Which then made me think of the “right where you left me” of it all and did you ever hear about the girl who got frozen time went on for everyone else she won’t know it and the bit in Miss Americana where she talks about how celebrities get frozen at the age at which they got famous, and how she’s had to play catch up in a lot of ways not just in her emotional growth but kind of in general. (Which also made me wonder if she’s ever been called out for immaturity/lack of curiosity/lack of education about things in her life…)
Which then made me think about the rest of the song, and @taylortruther’s posts yesterday about “seven” and “Daylight” and the way Taylor idealizes her youth yet contrasts it with an almost sinister reality in its wake, and the line, “I sit by the door like I’m just a kid,” because the discussion raised that her relationship let her recapture some of the childlike joy and wonder she’d lost.

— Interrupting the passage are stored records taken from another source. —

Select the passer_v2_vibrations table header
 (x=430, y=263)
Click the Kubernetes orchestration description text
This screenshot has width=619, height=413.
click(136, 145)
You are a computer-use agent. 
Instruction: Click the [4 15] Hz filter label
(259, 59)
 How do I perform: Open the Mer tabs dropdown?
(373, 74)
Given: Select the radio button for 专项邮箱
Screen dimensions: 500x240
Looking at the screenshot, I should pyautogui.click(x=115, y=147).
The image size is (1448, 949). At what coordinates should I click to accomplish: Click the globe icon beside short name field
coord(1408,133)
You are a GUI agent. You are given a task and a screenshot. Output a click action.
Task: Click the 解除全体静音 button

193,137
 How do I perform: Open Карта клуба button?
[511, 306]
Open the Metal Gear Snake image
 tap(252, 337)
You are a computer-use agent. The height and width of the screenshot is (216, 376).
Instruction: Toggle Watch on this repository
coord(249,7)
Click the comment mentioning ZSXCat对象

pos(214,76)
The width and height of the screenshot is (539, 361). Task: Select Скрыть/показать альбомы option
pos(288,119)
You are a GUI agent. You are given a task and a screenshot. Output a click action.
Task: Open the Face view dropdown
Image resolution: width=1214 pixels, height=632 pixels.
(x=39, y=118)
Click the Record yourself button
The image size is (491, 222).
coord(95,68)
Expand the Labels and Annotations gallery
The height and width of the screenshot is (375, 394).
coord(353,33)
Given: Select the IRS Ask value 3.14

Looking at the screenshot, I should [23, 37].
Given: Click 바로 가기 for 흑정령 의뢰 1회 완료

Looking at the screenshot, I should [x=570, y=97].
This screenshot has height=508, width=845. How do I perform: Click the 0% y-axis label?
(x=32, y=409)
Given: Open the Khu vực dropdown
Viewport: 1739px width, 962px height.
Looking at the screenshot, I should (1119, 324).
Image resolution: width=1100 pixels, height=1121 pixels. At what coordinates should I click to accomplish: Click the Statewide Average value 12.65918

So this line is a double-edged sword: the speaker sits by the door with childlike hope that the person will come home and cherish her, but on the darker side, feels like the child dealing with the monsters she doesn’t have names for yet and the feelings of isolation she felt as she aged.
I’m not saying the song is necessarily autobiographical; like most of the songs on folkmore, it’s clearly a fictionalized story based on media she’d consumed and created, but we know a lot of the fictional songs were infused with her own feelings and experiences and… This idea swirling in my head picked up steam and now I kind of can’t stop thinking about it. Sorry but I’m a little obsessed now.
Like maybe it might start to shed light on why she identified so strongly with the novel in the first place…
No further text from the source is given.